** Opening Provided records block **

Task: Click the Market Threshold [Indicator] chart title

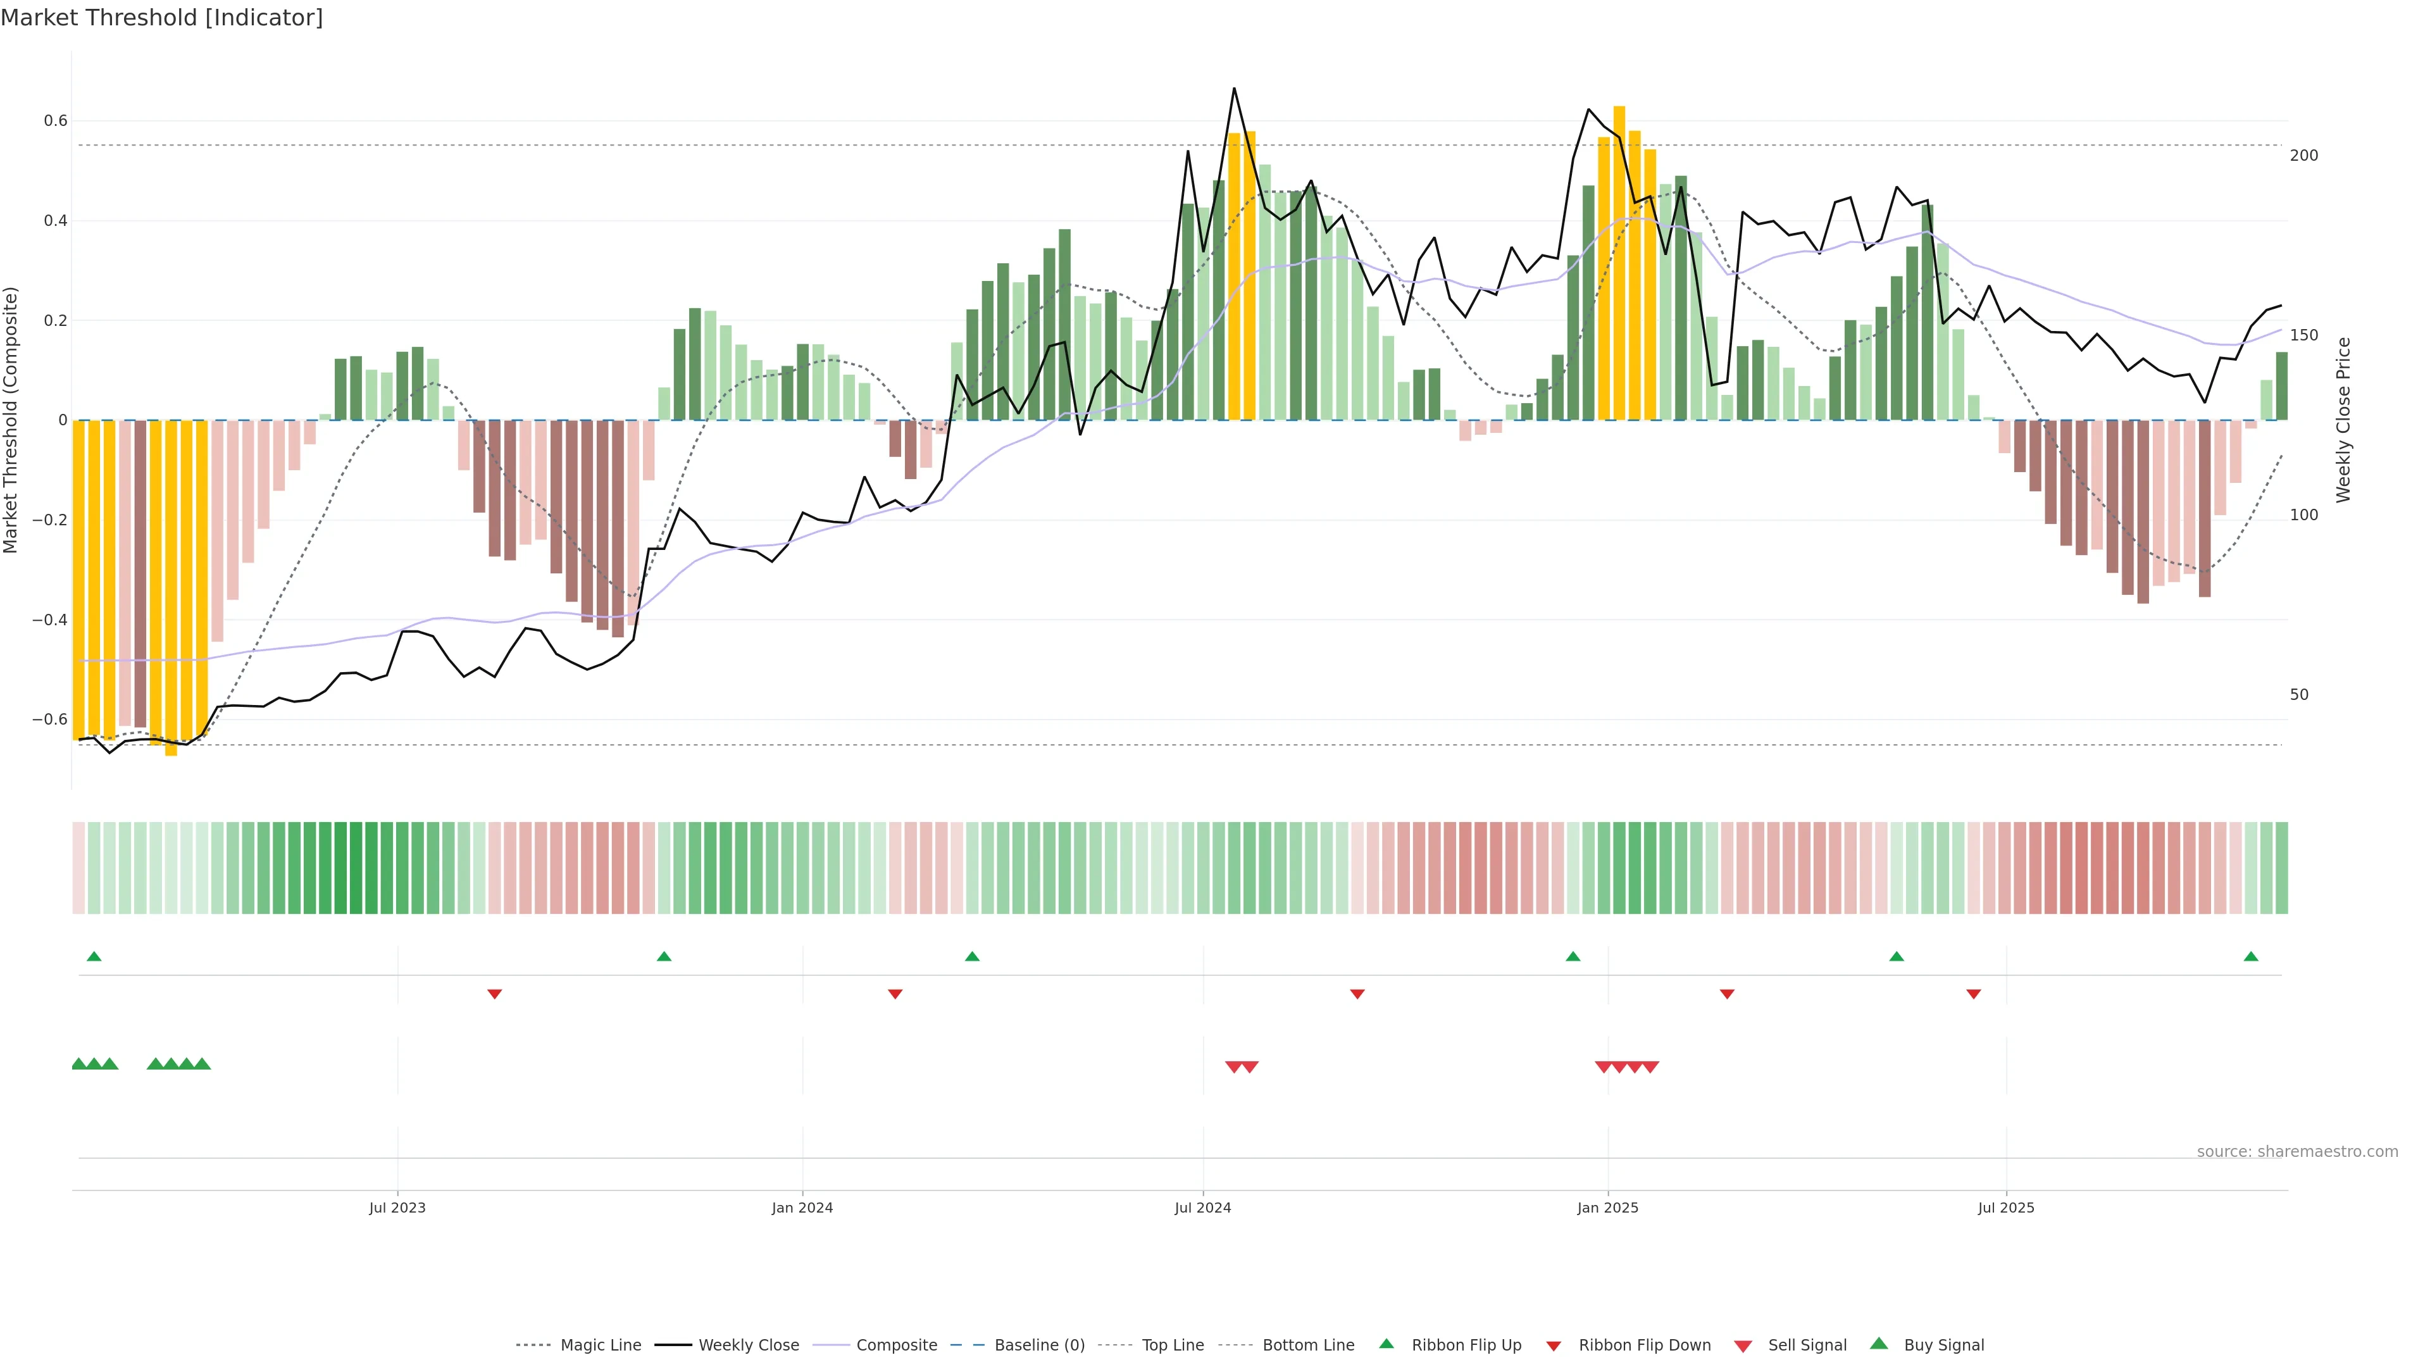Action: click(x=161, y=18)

** Closing Provided records block **
** Opening Provided records block **

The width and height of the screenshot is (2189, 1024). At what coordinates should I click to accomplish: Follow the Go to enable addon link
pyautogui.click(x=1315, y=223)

** Closing Provided records block **
** Opening Provided records block **

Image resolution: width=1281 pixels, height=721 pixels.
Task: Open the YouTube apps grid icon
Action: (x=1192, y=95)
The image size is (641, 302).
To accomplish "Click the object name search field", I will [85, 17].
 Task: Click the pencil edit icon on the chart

** Closing Provided records block **

Among the entries above, copy exactly only the lines starting with the one containing "The image size is (641, 302)." and going through the one containing "Task: Click the pencil", both ends included.

The image size is (641, 302).
To accomplish "Click the object name search field", I will [85, 17].
 Task: Click the pencil edit icon on the chart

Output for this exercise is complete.